The pallor of death hangs over The History of Love like… well, the Grim Reaper himself. We'll deal with grief in a minute, but first we have to talk about death. Leo spends most of his days fixated on his inevitable death—fearing it, courting it, or just plain wondering about it. His memories of his loved ones often include some reference to the times of their deaths too, almost turning their status as "dead" into a characteristic, or personality trait. Even his embrace of life is a direct reaction to his constant thoughts of death. Death is everywhere in this book, but foremost in Leo's worried mind.
Questions About Death
As a child, Leo is very afraid of death. Why does meeting his Alma remove this fear?
What is the role that obituaries play in the novel? Why are Litvinoff and Gursky so consumed by them?
Leo seems to argue that his years spent in hiding have made him invisible and have robbed him of life. So why does he still think he's entitled to a death?
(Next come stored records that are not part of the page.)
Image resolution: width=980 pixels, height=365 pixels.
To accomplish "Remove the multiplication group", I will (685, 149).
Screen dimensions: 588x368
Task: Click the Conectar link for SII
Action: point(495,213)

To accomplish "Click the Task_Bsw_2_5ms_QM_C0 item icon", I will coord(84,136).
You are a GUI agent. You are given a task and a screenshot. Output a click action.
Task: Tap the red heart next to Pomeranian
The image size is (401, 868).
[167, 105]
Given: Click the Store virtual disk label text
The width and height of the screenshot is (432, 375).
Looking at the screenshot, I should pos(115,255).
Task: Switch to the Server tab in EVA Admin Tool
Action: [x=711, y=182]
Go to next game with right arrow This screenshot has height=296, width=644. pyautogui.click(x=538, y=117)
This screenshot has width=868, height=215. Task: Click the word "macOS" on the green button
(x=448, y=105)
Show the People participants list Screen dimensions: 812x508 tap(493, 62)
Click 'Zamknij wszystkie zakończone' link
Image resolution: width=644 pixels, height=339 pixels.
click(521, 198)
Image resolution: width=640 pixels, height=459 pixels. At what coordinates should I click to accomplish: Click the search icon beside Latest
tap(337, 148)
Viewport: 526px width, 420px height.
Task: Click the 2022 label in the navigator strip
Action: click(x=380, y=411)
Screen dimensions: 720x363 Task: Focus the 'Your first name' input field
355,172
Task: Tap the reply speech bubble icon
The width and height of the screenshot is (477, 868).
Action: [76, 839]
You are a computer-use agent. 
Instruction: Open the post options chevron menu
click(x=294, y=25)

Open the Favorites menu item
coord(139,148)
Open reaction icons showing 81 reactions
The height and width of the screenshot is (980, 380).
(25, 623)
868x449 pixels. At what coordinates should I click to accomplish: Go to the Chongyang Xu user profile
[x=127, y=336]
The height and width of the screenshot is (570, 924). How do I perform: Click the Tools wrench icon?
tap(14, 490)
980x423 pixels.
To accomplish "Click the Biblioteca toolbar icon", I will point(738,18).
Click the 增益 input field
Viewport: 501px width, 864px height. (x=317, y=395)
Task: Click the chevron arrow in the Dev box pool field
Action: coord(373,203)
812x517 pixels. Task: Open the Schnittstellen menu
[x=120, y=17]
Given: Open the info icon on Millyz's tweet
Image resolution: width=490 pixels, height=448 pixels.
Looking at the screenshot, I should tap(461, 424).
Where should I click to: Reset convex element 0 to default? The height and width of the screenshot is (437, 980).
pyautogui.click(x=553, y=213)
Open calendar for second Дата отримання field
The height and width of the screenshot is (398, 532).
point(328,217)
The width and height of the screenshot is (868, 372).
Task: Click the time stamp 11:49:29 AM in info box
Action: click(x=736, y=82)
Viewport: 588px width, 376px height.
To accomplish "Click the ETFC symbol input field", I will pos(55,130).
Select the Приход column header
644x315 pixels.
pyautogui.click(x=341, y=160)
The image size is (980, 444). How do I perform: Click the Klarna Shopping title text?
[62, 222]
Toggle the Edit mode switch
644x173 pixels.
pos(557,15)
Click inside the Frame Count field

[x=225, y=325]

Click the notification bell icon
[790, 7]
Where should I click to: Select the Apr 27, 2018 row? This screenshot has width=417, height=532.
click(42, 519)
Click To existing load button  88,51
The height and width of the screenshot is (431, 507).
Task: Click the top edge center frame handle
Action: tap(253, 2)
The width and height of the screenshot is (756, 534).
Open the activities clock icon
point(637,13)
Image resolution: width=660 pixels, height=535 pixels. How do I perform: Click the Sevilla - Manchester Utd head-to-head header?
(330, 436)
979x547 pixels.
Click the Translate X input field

"The Death of Leopold Gursky" argues that people start dying the moment they are born. Do you think this is true? How would this perspective shape the way someone lives life?
Chew on This
Although Alma's relationship with death almost comes from her grief over her father's passing, by titling her journal How to Survive in the Wild she reminds us that even young folks must guard against encroaching death.
Litvinoff's illness and his last days are described in detail in order to emphasize that he himself never created anything. Death reaches him in a way it cannot reach Leo, who experiences a kind of second life after having been assumed dead in Poland for all these years.